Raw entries

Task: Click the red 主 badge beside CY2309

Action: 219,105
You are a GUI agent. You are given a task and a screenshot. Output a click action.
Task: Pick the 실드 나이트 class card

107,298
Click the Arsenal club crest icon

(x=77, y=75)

Direction.
Reproduce every entry above line for line, without changing a single character.

Answer for the task.
Task: Click the red 主 badge beside CY2309

Action: 219,105
You are a GUI agent. You are given a task and a screenshot. Output a click action.
Task: Pick the 실드 나이트 class card

107,298
Click the Arsenal club crest icon

(x=77, y=75)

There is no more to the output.